With normal graphics, the video card did not reach 60 frames a bit. Enabling DLSS Quality provides 33-50% speedup. The combination of normal tracing and DLSS Balanced allows you to get about 50 frames, and for complete comfort you will have to turn on DLSS Performance. 4K performance with beams is comparable to Cyberpunk 2077.
Ray tracing has a noticeable effect on the graphics in Dying Light 2 Stay Human. Maximum tracing quality nicely transforms scenes with complex shading and lighting, better emphasizing the direction of the light and taking into account the influence of reflected light. In some places, this well enhances the feeling of depth in the frame and gives additional volume to objects. Reflection tracing does not affect large areas of water, only puddles and glass, which is also noticeable in urban scenery. The normal tracing profile gives an ambiguous effect due to too saturated dark shadows. Therefore, the best solution would be to stop at the maximum quality of the tracing or play in normal mode without rays, if the potential of the video card is not enough.
The requirements with tracing are serious, at the level of the most difficult modern games. Nvidia solutions are the best choice for such settings. The tested MSI GeForce RTX 3080 Suprim X 10G and MSI GeForce RTX 3070 Ti Gaming X Trio graphics cards confidently handle full HD with active tracing. At higher resolutions, tracing must be combined with DLSS to achieve comfortable fps.

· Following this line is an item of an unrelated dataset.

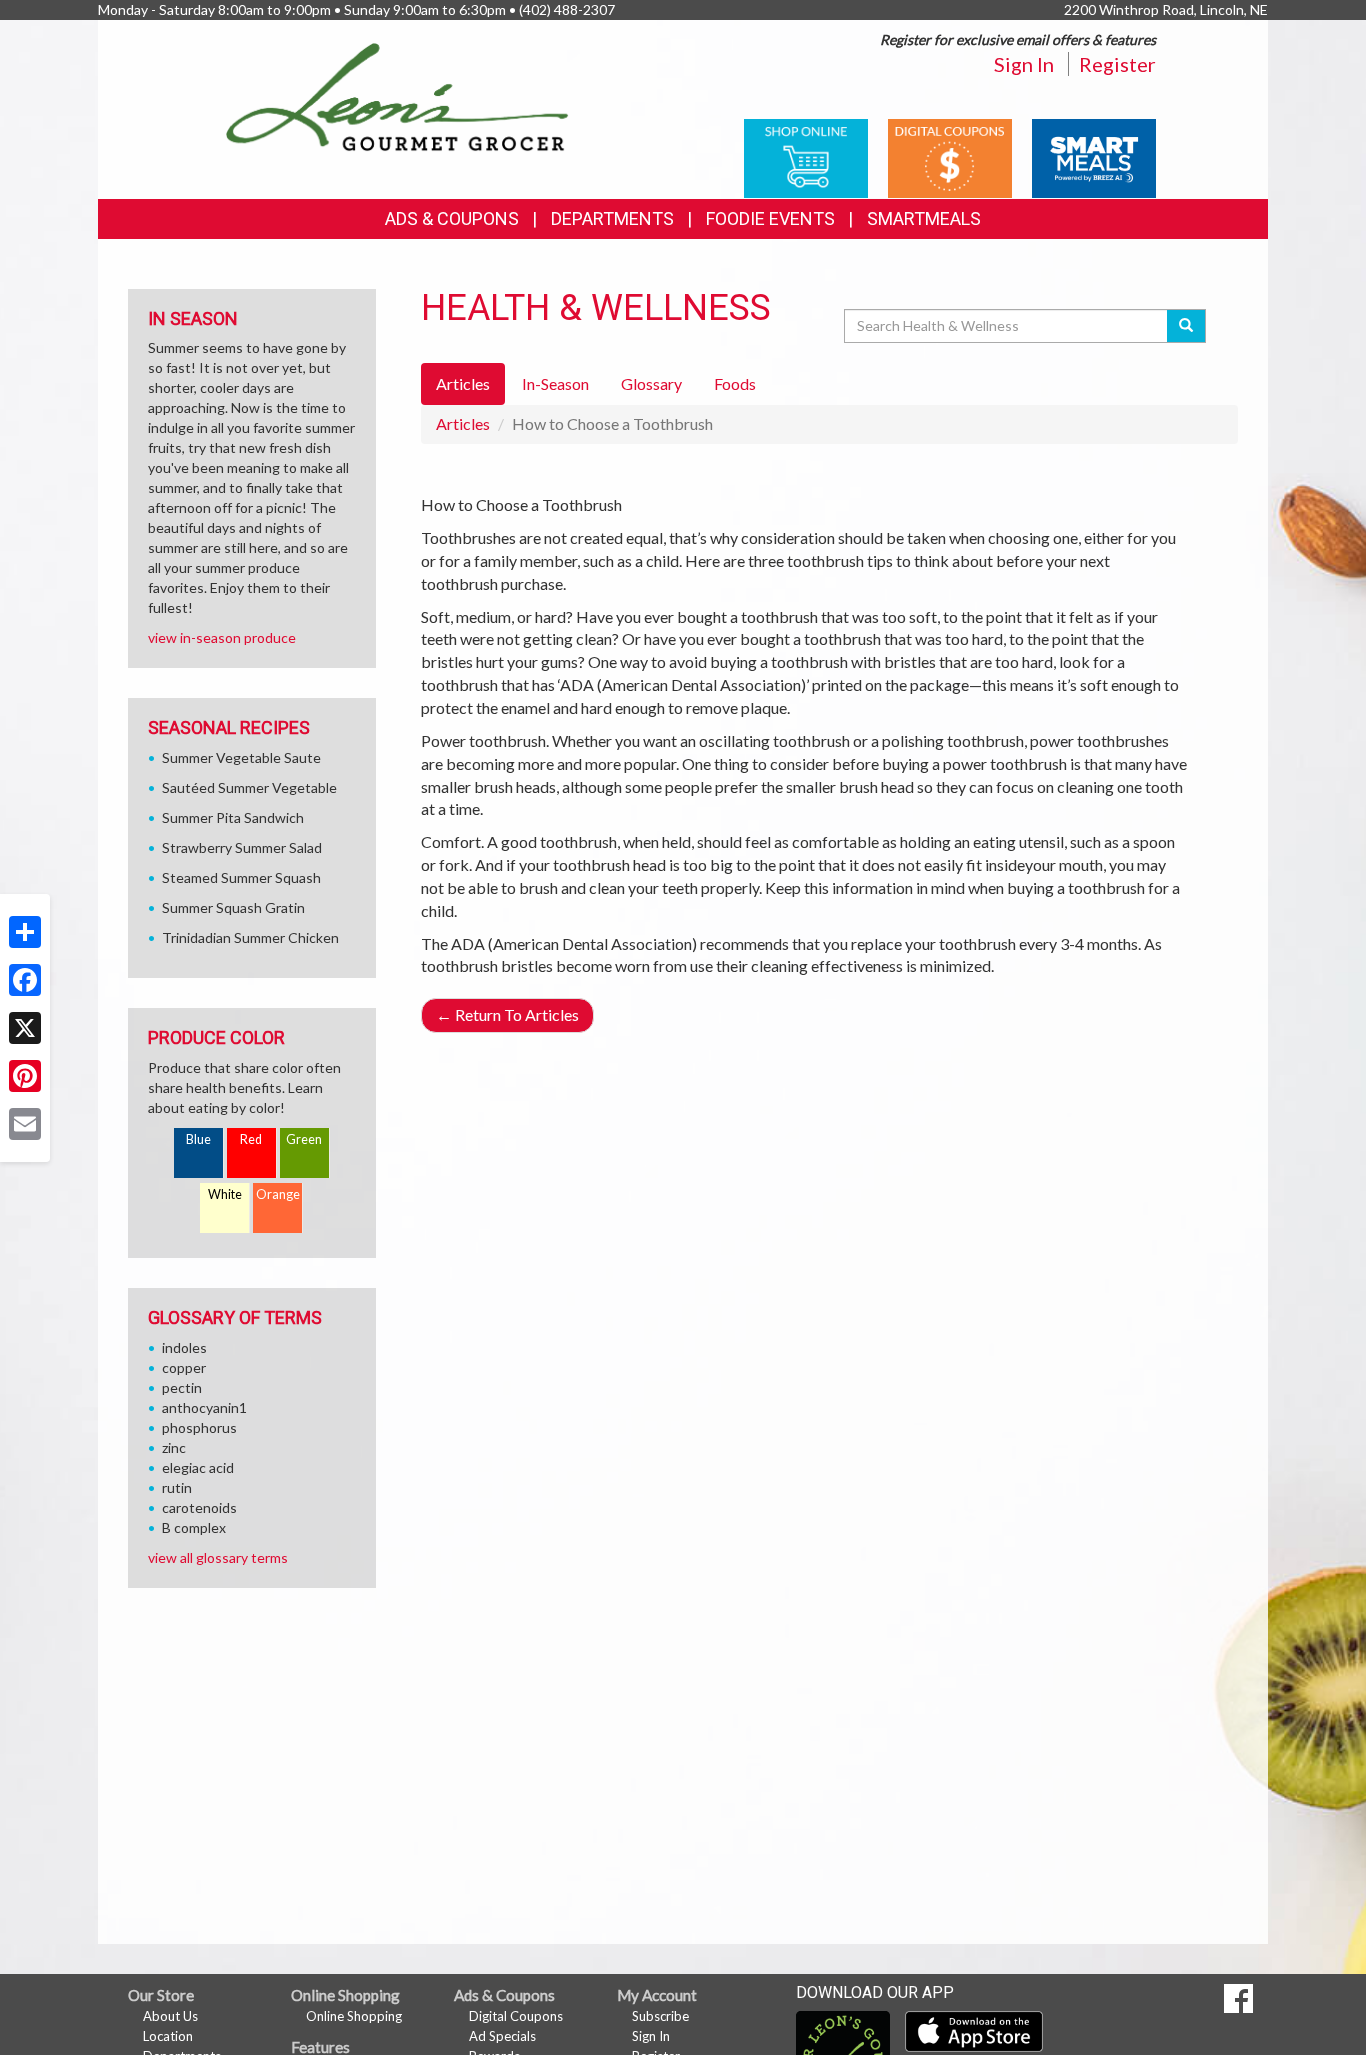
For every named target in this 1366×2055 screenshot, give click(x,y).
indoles (184, 1347)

The potential of the GeForce RTX 3080 allows you to use the maximum level of tracing with high-quality DLSS in 1440p format, and in the case of the GeForce RTX 3070 Ti, you will probably have to turn on the balanced DLSS mode or select the optimal tracing parameters. At 4K with beams, the game is able to bring any top-end graphics card to its knees, and for the GeForce RTX 3080 or GeForce RTX 3090, you will have to enable the fastest DLSS mode.
On AMD graphics cards, you can forget about tracing in Dying Light 2. The Radeon RX 6800 XT chokes even in Full HD, requiring upscaling to be activated. In the same tracing modes, the Radeon RX 6800 XT is inferior to the GeForce RTX 3070 Ti by about 40-60%. But the game looks great without tracing. At the same time, the developers ensured compatibility with all video cards thanks to DirectX 11 support. Therefore, not only owners of top systems, but also owners of budget PCs will be able to enjoy the game.